Following the encouragement of the city’s Master Plan of 1928, Austin’s African-American population had concentrated in neighborhoods on the city’s east side. Families owned homes and developed businesses. As more wealth moved into the city during the gentrification of the late 90s and 2000s, east-side neighborhoods became attractive for new arrivals. Property values increased and African-American homeowners were enticed to sell.

But other factors attributed to this shift, as well. Many feel that excessive force from police could have played a role. Of the ten unarmed civilians killed by police between 2002 and 2012, seven were African-American, two were Hispanic, and one was white, despite a disproportionately lower overall African-American population in the city. Furthermore, the school system suffered, partly due to an Austin Independent School District (AISD) policy that allowed for private fundraising to be allocated to specific school districts, thus digging a deeper moat between wealthy neighborhoods and the historically segregated lower-income ones, such as east Austin.

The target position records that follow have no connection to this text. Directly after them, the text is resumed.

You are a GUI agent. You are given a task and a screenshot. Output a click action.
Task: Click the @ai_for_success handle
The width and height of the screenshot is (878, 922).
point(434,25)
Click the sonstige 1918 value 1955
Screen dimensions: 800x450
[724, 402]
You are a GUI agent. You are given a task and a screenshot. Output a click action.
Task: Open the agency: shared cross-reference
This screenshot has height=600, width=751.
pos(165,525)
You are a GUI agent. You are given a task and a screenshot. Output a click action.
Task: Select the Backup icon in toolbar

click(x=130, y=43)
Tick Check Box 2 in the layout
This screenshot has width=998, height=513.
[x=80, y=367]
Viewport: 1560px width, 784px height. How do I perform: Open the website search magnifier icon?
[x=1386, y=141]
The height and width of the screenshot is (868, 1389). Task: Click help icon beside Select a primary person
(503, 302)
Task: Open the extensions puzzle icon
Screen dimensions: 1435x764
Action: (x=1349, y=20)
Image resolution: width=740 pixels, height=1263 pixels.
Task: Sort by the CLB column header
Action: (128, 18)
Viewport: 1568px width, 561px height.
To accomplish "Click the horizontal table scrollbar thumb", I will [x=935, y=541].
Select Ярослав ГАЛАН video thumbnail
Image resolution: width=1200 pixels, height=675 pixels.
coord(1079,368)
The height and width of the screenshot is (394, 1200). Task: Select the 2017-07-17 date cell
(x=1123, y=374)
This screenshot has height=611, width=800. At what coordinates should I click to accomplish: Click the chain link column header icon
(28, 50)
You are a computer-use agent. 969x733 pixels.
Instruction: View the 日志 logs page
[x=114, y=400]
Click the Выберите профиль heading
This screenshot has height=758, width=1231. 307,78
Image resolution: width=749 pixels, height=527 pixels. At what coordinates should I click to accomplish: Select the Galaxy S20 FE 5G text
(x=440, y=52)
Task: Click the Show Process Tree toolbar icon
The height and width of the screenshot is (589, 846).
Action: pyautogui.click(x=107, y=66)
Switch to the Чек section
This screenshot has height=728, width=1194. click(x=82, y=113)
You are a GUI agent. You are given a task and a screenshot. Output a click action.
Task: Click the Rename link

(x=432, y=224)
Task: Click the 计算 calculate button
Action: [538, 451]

All this is to say that Urban Roots came onto the scene in Austin during a time of great opportunity and great need. The food scene was gentrifying along with real estate. Boutique food trucks sprouted like wildflowers below the shady oak trees of downtown’s bungalow neighborhoods. Relocated chefs raised the bar of pub food and Tex-Mex. The local food movement had arrived – the food publication Edible Austin launched and farmers markets became cool again, only this time a bit more pricey than their truck farm predecessors.